We just purchased a 2009 30BHDS. First weekend was great. The weather was awful; poured down rain & turned cold. Good thing, tho; gave us an op to ck for leaks (only 1, when TV antenna raised), turn the heat on & ck everything else. We will be using the trailer for short trips until we get used to it, then out west in the fall or early summer nxt yr. When we are not using it, we have it set-up on our property with both slides extended to be used as an additional guest room (if needed). We eventually plan to pour a slab, pull power & run water/sewer, maybe even put up a carport/cover; but that's in the future.

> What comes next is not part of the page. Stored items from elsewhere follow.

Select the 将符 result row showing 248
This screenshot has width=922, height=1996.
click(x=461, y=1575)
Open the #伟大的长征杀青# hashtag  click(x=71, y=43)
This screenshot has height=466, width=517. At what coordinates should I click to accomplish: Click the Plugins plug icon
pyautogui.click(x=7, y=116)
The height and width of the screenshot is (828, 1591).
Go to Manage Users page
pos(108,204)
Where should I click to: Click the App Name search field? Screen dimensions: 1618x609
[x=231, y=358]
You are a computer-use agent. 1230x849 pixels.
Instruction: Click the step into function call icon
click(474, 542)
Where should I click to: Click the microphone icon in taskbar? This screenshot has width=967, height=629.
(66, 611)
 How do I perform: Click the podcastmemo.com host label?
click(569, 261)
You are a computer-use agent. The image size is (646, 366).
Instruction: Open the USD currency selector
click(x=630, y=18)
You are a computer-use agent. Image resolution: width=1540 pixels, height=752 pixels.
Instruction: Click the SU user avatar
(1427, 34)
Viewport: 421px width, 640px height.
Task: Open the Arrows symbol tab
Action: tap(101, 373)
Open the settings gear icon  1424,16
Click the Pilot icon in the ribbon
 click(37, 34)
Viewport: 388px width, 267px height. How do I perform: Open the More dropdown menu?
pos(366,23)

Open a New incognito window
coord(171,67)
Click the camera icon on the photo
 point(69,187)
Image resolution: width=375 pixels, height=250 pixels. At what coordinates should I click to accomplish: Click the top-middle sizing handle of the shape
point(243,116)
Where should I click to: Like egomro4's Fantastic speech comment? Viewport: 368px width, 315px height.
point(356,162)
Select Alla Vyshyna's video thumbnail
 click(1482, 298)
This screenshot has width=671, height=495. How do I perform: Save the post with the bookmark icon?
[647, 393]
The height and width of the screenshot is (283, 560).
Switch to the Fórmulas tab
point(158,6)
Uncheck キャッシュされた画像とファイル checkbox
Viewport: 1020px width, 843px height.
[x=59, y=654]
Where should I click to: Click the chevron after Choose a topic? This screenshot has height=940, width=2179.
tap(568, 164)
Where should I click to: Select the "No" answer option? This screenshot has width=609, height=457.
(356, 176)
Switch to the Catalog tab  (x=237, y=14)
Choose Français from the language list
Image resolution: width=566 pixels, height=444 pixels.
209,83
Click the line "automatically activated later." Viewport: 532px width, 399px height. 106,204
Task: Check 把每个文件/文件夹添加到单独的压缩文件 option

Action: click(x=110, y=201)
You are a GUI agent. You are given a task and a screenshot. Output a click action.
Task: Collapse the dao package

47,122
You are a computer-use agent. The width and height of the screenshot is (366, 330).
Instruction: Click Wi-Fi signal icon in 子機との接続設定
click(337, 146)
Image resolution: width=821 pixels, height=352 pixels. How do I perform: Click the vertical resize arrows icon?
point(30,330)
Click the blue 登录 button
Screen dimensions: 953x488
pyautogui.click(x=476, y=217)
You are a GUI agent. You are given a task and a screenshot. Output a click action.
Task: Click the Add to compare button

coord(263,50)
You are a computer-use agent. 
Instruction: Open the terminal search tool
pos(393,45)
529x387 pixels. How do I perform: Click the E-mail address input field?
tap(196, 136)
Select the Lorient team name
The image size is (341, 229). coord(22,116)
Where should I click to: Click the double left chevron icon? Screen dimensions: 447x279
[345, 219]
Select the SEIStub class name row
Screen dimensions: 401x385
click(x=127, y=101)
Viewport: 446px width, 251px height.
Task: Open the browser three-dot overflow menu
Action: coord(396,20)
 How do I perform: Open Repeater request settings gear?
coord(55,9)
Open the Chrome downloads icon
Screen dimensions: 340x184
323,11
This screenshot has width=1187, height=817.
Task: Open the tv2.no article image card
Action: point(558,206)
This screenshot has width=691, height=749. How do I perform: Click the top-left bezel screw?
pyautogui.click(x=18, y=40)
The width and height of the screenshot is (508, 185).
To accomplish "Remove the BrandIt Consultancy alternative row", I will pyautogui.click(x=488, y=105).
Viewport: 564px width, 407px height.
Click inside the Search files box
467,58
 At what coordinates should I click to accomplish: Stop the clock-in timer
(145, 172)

1) Should we close the slides as well, or leave them extended?
2) Should I grease the teeth of the slide to facilitate extending/retracting?
3) Should I disengage the battery or put it on a trickle charge?
4) Any other suggestions would be appreciated...thx

Art Horne
[email protected]


----------



## 2011 210RS (May 27, 2010)

Opnion: 
1. Slides in when not used for extended time. 
2. Sure on the grease but if not obviously needing grease don't add. Too much can introduce dirt and other things that could be more harmful than helpful. Clean grease is good, Dirty is bad. (Check specs in manual)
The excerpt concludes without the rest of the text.